Laws are passing in a number of states that will result in the most vulnerable groups of women–those escaping male partner violence, experiencing homelessness in shelters, or those who are in prison, having to share intimate congregate spaces with males. These women are poor, disproportionately women of color, and many have been victims of sexual and physical violence by men. Yet, women’s needs for privacy and a safe refuge from male violence and the ability to establish boundaries are being run roughshod over by an ideology that re-defines “women” and “men” as a set of stereotypes that a person of either sex can claim. Girls in middle and high school going through puberty are coming of age in a violently misogynist porn-soaked culture, are being taught that they are sexual objects that have no intrinsic value, that they have no right even to say “No,” as males enter their locker rooms and private spaces and take away their prizes and sports scholarships set aside for women and girls. No wonder so many girls decide that being female is not for them and ingest hormones and seek double mastectomies to ‘become men” or “nonbinary.”
And then there is the Equality Act that has already passed the U.S. House and is pending in the Senate that while providing long overdue statutory rights for lesbians, gay men, and bisexuals, would take away sex-based protections by redefining sex as “gender identity.” Even without the Equality Act, the Courts have already moved in that direction. While the U.S. Supreme Court in Bostock ruled just this past June that employment discrimination based on an undefined “transgender status” was based in part of sex, the narrowness of the ruling did not prevent two lower courts from citing to Bostock to deny the existence of sex entirely. And though Title IX regulations explicitly allow separate bathroom and changing room facilities in schools based on sex, “sex” now has been redefined to mean “gender identity, ” with the Courts ruling that two girls who identified as boys that were denied access to the boys’ facilities were discriminated against based on “sex”.

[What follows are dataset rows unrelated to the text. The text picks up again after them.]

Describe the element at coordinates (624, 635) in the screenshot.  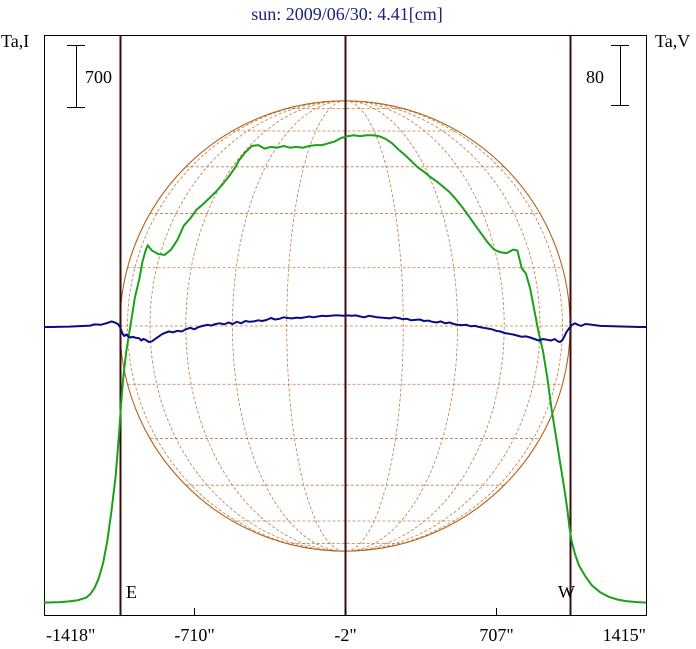
I see `x-tick-label: 1415"` at that location.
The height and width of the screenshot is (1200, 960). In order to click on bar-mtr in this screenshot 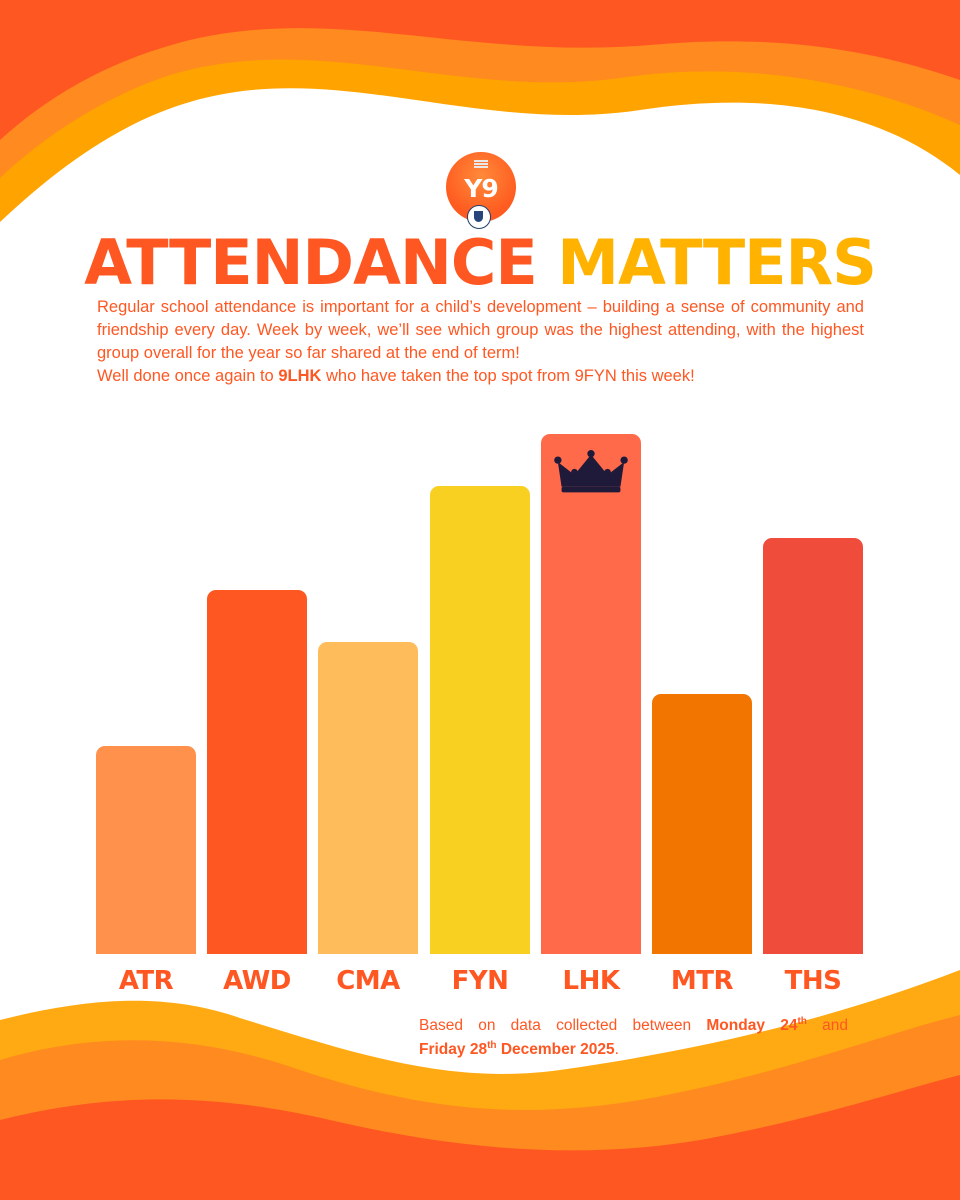, I will do `click(702, 824)`.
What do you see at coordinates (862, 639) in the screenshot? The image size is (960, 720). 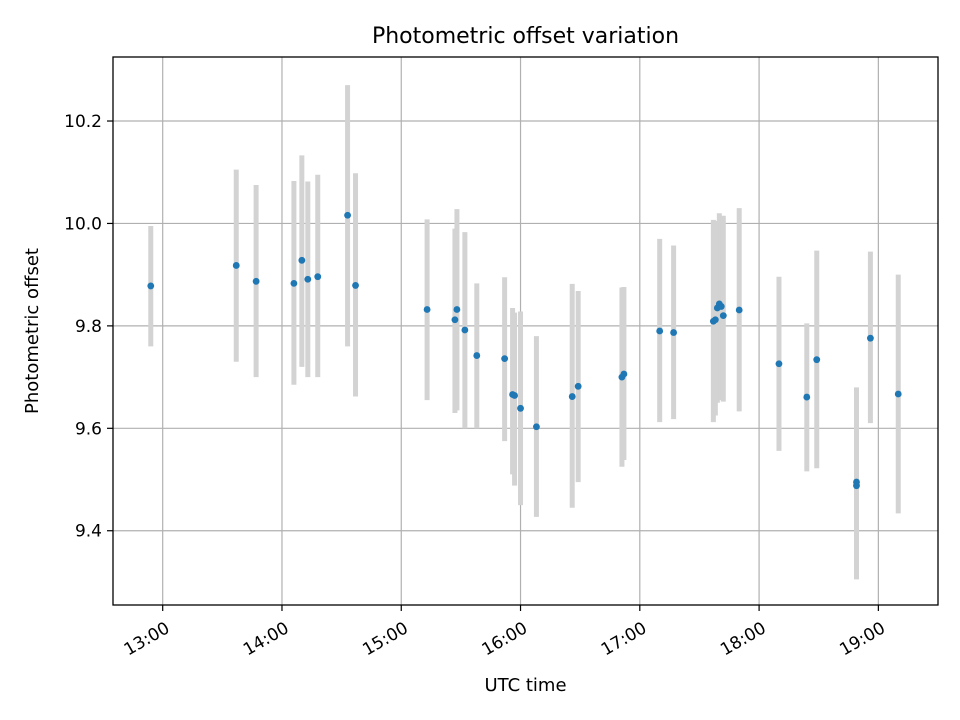 I see `x-tick-label: 19:00` at bounding box center [862, 639].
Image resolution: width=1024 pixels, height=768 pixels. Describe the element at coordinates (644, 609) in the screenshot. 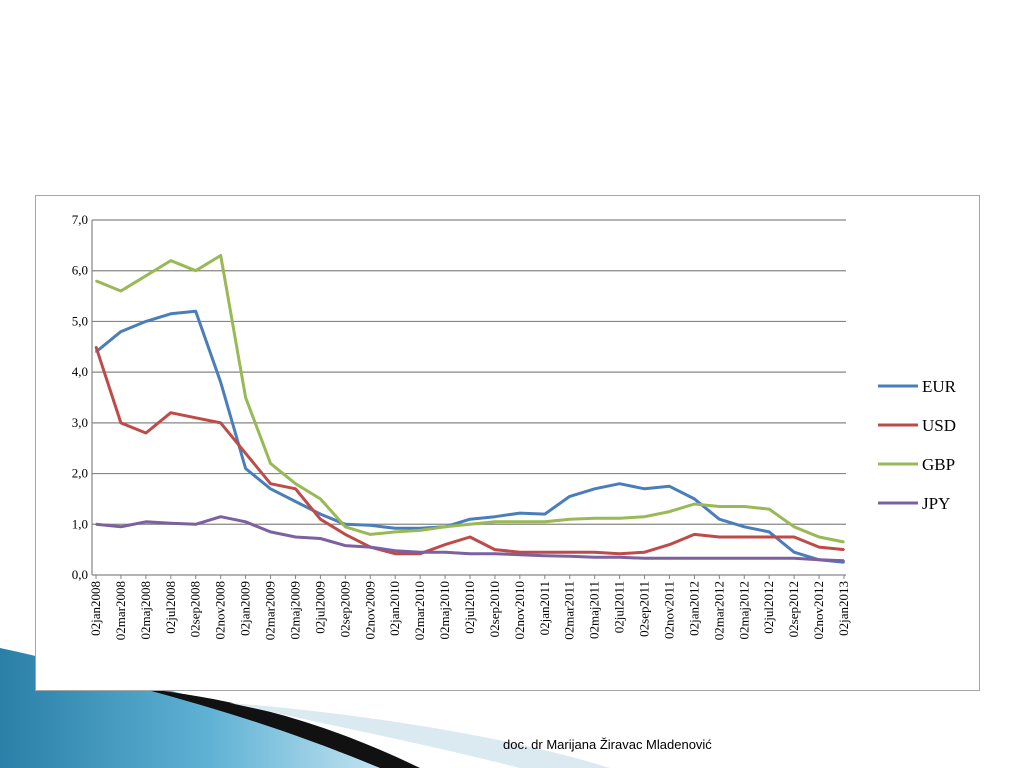

I see `x-tick-label: 02sep2011` at that location.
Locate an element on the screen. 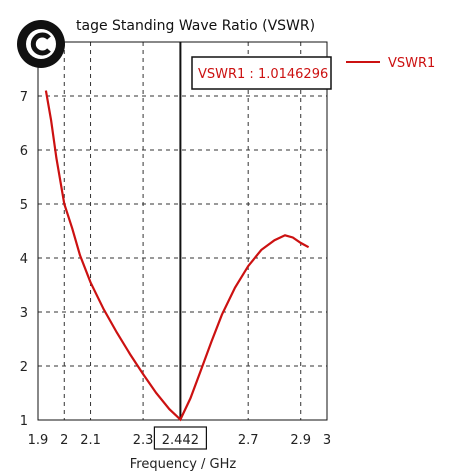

In light of these developments, the approach taken by FIST’s Feminist Amendments to the Equality Act remain essential. In order to avoid confusion and end subsuming the category of sex by “gender identity,” we need a bill with clear definitions of all the terms being used, and separate provisions protecting each class of persons, rather than merging distinct protections under the broad umbrella of “sex.” Rather than the amorphous and subjective concept of “gender identity,” people who do not conform to gender role norms should be protected from discrimination based on” sex stereotyping” whether they identify as transgender or not. Most importantly, we need a federal bill to spell out the rights of women and girls to separate spaces and programs.
FIST and the newly formed LGB Alliance USA are in the process of creating a broad coalition to advance the Feminist Amendments. Please sign on as an endorser and join the campaign!
Feminists across the globe including in the United States are starting to organize once again, asserting the primacy of our own rights and needs as a sex by demanding full civil rights protections under the law. We cannot let the courts, Congress, and state legislatures erode our sex-based rights, whether by restricting or outlawing abortion, eroding lesbian/gay rights, denying us the Equal Rights Amendment, or prohibiting female-only spaces, programs, and short-lists. The purpose of securing our rights is not to perpetrate discrimination of any kind; rather, it is to advance our status in society against continued systemic oppression based on sex.
Let’s honor the memory of RBG by committing ourselves to continuing the struggle for the sex-based rights of women and girls. DON’T MOURN, ORGANIZE!